According to the 11th annual Shop.org State of Online Retailing survey conducted by Forrester Research, online spending will increase some 17 percent during 2008 to a total of $204 billion—despite a sluggish American economy. Although the number is lower than the 21 percent growth seen for the previous year, Forrester attributes the slower rates of growth to a maturing industry, not larger factors in the U.S. economy.
“From higher shipping costs to changes in consumer shopping habits, online retailers are not immune to the current economic climate,” said Shop.org executive direct Scott Silverman, in a statement. “But the fact that online sales will increase substantially this year demonstrates the resilience of the channel and is a testament to the value and convenience most customers find when shopping online.”
According to the survey, retailers say that search engine marketing is the most effective way to reach prospective customers, saying the promotional technique accounts for 35 percent of sales.
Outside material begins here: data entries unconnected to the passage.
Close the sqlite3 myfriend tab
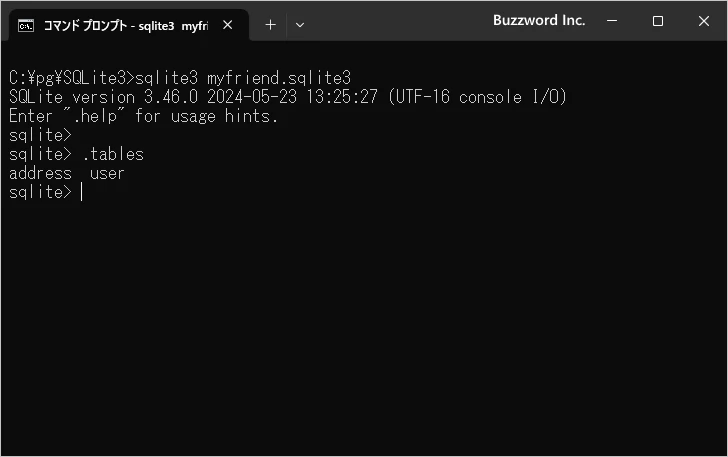 230,24
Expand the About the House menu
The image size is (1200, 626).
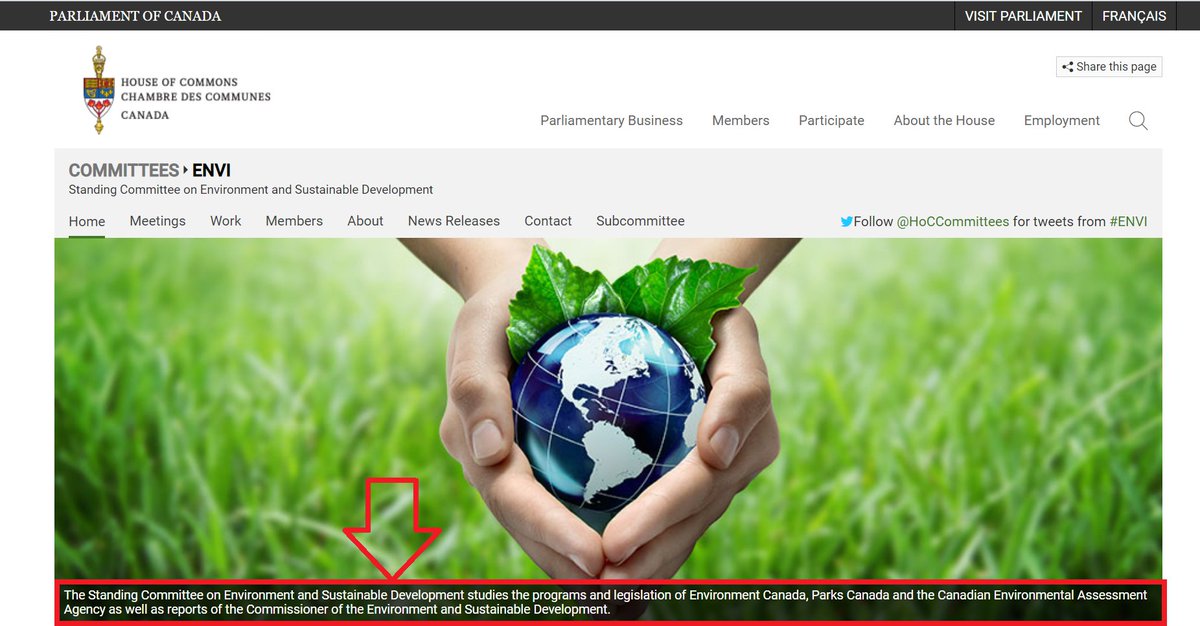coord(944,121)
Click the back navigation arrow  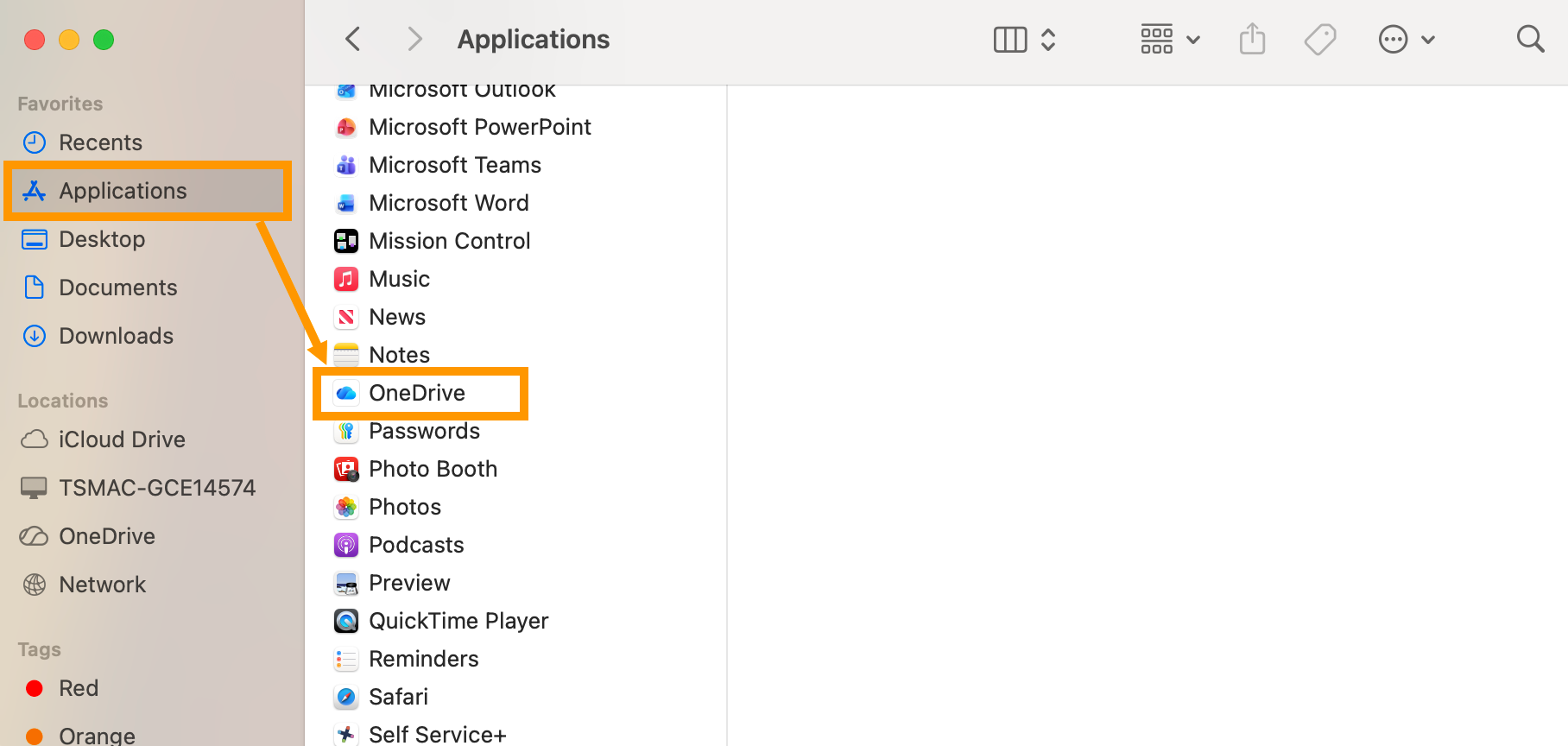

The vast majority of online retailers (90 percent) use pay-per-click ad placement, and 79 percent say they plan to use pay-per-click advertising even more in 2008.
The survey also revealed retailers aren’t as keen to offer free shipping this year, possibly because rising costs of fuel and transportation make the loss-leader more of a burden on retailers bottom lines. Instead, retailers are looking to leverage social networking services to attract customers—65 percent said they’re looking at social network ads and 55 percent at widgets—although industry analysts consider social networks more significant for building brands rather than attracting sales.
The Forrester survey says online sales growth is being driven by two primary kinda of online shoppers: casual shoppers who use search capabilities and comparison features to save money on purchases, and more affluent customers who shop online for convenience rather than merely for the best deal.